Farbenprächtige Kuchen im Land der Hutu und Tutsi

Voller Stern Voller Stern Voller Stern Leerer Stern Leerer Stern
sabatayn76 Avatar

Von

Hintergrund und Inhalt:

In Kigali, der Hauptstadt und größten Stadt Ruandas, begann im Jahre 1994 der Völkermord an den Tutsi. Im gesamten Land fielen etwa eine Million Menschen in nur 100 Tagen dem Genozid zum Opfer, allein in Kigali wurde die Einwohnerzahl um etwa 100000 dezimiert. Jeder in Kigali hat einen nahestehenden Menschen verloren, kennt Opfer des Völkermords oder ist selbst zum Opfer geworden. Vor dieser scheinbar trostlosen Kulisse agieren Menschen, die trotz zahlreicher Verluste und schwierigen Lebensumständen die Hoffnung, die Lebensfreude und den Optimismus nicht verlieren. Im Zentrum des Romans steht die Kuchenbäckerin Angel, die für jeden Anlass den richtigen Kuchen zubereitet und nebenbei seelischen Beistand für ihre Nachbarn bietet.

 

Mein Eindruck:

Der Roman liest sich flüssig und bietet ein farbenfrohes Portrait Afrikas im Allgemeinen und Ruandas im Speziellen. In die Geschichte von Angel und ihren Nachbarn, zahlreichen erfreulichen Ereignissen wie einer Hochzeit und einer Konfirmation sowie vielfältigsten Kuchenformen und -verzierungen sind geschickt die Tragödien und Probleme des Schwarzen Kontinents eingeflochten. Der Leser erfährt – leider nur sehr oberflächlich – vom Genozid an den Tutsi, von HIV und AIDS, von Straßenkindern und Kindersoldaten, von der Genitalbeschneidung, von der weiblichen Unterwürfigkeit in der Ehe, von der Wertlosigkeit von Frauen und Mädchen. Dies sind wichtige Themen in Afrika, vor denen auch Mitteleuropäer nicht die Augen verschließen sollten. Leider gelingt es Gaile Parkin kaum, diese Inhalte tiefgreifend zu behandeln. Neben all der Lebensfreude und Lebenskraft, der bunten Vielfalt Afrikas und der farbenfrohen Kuchen Angels bleiben die afrikanischen / ruandischen Tragödien eher farblos, oberflächlich und ohne emotionalen Tiefgang.

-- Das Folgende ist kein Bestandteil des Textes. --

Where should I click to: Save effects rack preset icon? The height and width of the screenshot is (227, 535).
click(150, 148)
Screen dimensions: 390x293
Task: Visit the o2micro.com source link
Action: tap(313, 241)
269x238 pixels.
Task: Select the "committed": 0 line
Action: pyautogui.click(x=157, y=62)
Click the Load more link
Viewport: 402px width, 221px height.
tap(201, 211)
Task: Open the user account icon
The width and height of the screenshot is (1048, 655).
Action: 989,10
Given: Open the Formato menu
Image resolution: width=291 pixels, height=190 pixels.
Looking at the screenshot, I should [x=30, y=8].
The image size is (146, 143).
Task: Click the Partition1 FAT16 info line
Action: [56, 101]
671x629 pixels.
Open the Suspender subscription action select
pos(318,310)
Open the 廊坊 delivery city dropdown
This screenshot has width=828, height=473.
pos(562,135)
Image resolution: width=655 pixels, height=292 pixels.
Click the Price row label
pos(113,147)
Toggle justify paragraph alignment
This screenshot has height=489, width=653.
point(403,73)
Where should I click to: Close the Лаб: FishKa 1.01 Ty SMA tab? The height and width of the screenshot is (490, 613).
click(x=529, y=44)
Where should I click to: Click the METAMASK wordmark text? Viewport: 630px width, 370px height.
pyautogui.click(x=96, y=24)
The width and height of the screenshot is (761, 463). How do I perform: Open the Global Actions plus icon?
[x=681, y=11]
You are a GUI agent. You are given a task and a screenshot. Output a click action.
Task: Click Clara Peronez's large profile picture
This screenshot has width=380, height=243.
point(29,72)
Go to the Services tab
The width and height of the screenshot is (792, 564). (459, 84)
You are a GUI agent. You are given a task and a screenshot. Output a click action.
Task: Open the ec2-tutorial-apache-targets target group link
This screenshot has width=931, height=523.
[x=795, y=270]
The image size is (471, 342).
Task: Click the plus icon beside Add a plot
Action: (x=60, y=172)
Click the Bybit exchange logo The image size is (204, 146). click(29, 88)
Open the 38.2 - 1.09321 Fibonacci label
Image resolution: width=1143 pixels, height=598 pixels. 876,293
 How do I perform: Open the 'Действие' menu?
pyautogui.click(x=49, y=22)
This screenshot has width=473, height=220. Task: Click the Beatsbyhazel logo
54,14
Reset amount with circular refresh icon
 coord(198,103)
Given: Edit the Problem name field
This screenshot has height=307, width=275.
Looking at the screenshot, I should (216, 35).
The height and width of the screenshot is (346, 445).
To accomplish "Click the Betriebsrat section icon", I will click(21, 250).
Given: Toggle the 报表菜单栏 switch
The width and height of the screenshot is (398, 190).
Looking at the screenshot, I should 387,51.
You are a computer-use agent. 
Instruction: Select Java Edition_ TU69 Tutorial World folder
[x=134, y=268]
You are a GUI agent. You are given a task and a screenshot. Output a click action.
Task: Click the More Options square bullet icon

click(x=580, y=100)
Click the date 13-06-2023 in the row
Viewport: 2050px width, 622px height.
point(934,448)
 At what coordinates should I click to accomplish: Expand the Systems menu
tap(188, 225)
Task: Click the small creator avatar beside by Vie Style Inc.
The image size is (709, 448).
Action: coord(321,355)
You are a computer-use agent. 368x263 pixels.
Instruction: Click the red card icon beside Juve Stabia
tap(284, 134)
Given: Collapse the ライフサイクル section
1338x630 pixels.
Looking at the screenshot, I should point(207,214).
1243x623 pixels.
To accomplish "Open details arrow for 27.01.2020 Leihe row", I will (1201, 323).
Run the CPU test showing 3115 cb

Das einfache Muster des Romans mit permanenten Wiederholungen des Ablaufs fand ich weder zauberhaft, noch originell oder fesselnd, sondern schlichtweg simpel und vorhersehbar.

Mein Resümee:

Ich interessiere mich sehr für afrikanische Geschichte und Kultur, insbesondere für den Genozid in Ruanda und die HIV- / AIDS-Problematik, jedoch habe ich mich nicht richtig in den Roman einlesen und einfühlen können. Dennoch bietet „Kuchen backen in Kigali“ eine angenehme Leseerfahrung und ist meiner Meinung nach gut geeignet, um sich einen ersten Eindruck von der Lebensfreude einerseits und der Misere Afrikas andererseits zu bilden. Für eine intensivere Beschäftigung mit dem Genozid empfehle ich „Hundert Tage“, für einen umfassenden Einblick in die HIV-Problematik „28 Stories über AIDS in Afrika“.